Document section =
════════════════
[Why3-club] cannot prove termination

Mário Pereira mariojppereira at gmail.com
Tue Nov 12 23:56:35 CET 2013


Hi Cláudio.

I made a simple example using your function f, and in the last case of 
the 'match (x,y) with' the arguments for f actually "grow", i.e., the 
lists ts1 and ts2 actually have one more element.

So, there is no structural descent relation between terms, implying 'f' 
may not terminate.

On 12-11-2013 22:13, Cláudio Amaral wrote:
> Hello, all!
>
> I have a function like the following and why3 cannot prove its 
> termination. I can make it a 'let rec', but I would like to know more 
> about this issue and if it is possible to change something to enable 
> the termination proof.
════════════════
Data supplied =
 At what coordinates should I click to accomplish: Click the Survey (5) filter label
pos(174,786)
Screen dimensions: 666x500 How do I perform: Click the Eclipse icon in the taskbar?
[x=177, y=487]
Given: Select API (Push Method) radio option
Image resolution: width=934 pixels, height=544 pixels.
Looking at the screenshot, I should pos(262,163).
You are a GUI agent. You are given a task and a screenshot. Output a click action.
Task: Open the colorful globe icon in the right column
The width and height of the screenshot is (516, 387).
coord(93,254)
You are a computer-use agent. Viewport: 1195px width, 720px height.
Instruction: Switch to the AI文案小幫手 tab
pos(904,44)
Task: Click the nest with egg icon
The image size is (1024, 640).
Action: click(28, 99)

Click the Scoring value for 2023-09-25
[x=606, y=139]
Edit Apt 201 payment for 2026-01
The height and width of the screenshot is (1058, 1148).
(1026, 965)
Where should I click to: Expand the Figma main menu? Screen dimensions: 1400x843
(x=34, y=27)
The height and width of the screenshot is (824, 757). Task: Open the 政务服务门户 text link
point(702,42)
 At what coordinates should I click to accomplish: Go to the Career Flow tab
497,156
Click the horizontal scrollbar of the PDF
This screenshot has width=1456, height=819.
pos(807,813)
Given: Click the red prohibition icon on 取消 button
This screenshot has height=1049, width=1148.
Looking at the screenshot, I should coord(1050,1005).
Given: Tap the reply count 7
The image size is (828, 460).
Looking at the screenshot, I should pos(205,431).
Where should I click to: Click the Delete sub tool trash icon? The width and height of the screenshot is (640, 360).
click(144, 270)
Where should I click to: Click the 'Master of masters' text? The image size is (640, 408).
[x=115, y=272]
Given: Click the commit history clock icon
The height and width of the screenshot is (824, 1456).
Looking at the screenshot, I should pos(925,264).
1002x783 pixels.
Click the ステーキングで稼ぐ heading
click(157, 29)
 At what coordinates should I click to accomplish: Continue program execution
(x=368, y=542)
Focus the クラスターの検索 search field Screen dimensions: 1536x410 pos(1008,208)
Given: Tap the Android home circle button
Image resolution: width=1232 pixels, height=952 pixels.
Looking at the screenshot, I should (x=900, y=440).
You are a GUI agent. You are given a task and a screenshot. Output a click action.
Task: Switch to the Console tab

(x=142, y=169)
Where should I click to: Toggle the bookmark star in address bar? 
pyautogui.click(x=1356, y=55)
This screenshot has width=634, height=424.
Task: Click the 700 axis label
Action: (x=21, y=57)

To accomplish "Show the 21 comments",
════════════════
Exercise directions = List every word or phrase that the Why3 termination post puts in quotation marks, whether single or double. Answer using the post alone, not the listing.

Complete output =
- match (x,y) with
- grow
- f
- let rec